On the other hand, show that $\det\left(\matrix{1& x_1&x_2\\1& y_1&y_2\\1& z_1&z_2\\}\right)$ is $0$ if and only if the last row is a linear combination of the first two rows.
Finally, show that a linear combination as above gives you exactly $(z_1,z_2)$ as an affine combination of $(x_1,x_2)$ and $(y_1,y_2)$.
A: You want $$ (x_1,x_2),( y_1,y_2), ( z_1,z_2) $$ to be co-linear.
That is the vectors $V=( y_1-x_1, y_2-x_2)$ and $W=( z_1-x_1, z_2-x_2)$  to be linearly dependent.

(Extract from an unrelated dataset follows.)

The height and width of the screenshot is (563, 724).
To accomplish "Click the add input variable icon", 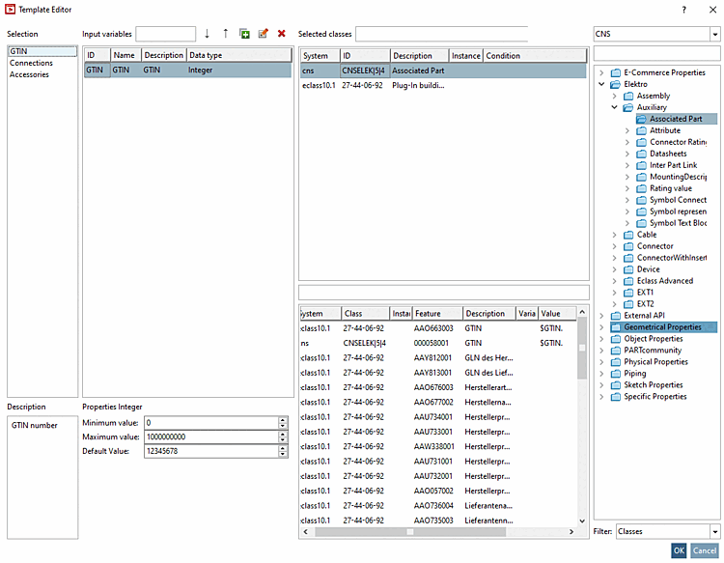I will click(x=244, y=34).
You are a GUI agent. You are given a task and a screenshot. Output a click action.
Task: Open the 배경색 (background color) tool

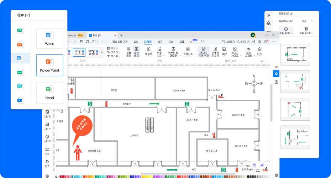(148, 51)
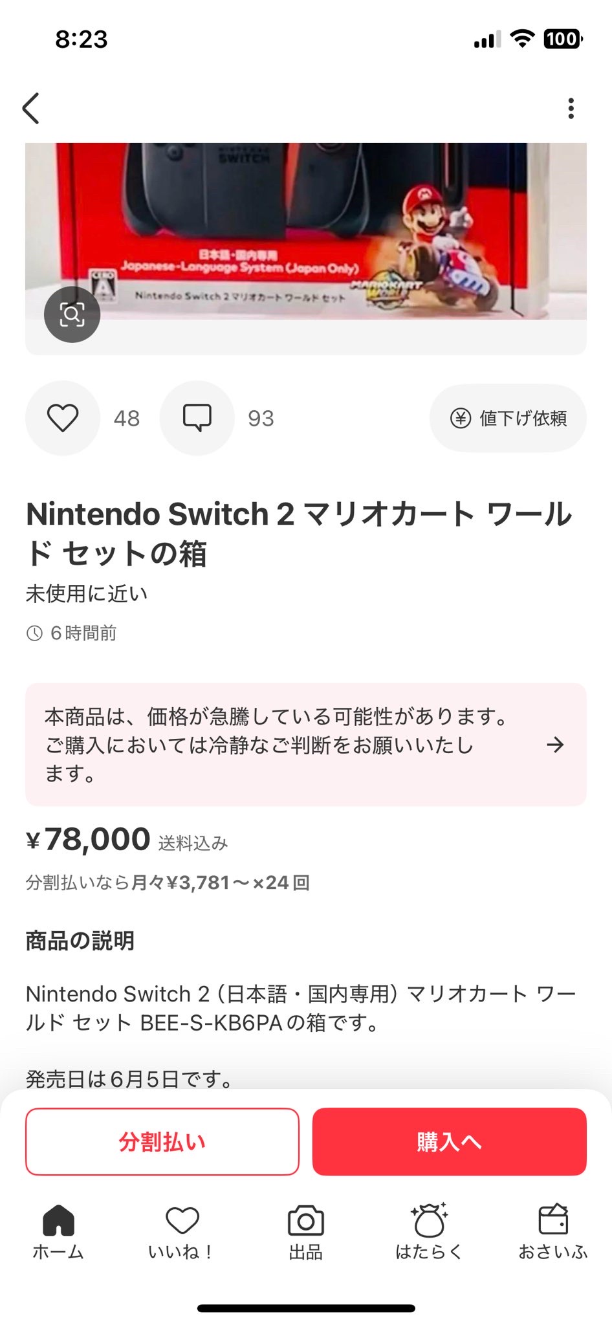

That is $$V\times W  =\det\left(\matrix{i& j&k\\y_1-x_1& y_2-x_2&   0 \\ z_1-x_1 &   z_2-x_2 &0\\}\right)=(0,0,0)$$
Note that 
$ V\times W = 0 $ iff 
$$\det\left(\matrix{1& x_1&x_2\\1& y_1&y_2\\1& z_1&z_2\\}\right)=0$$
A: $\begin{vmatrix} 1 & x_1&x_2\\1& y_1&y_2\\1& z_1&z_2\\ \end{vmatrix} $ is the (signed) area of the triangle with vertices $(x_1, x_2), (y_1, y_2), (z_1, z_2)$ (see here).
Therefore, this determinant is zero iff the points are collinear.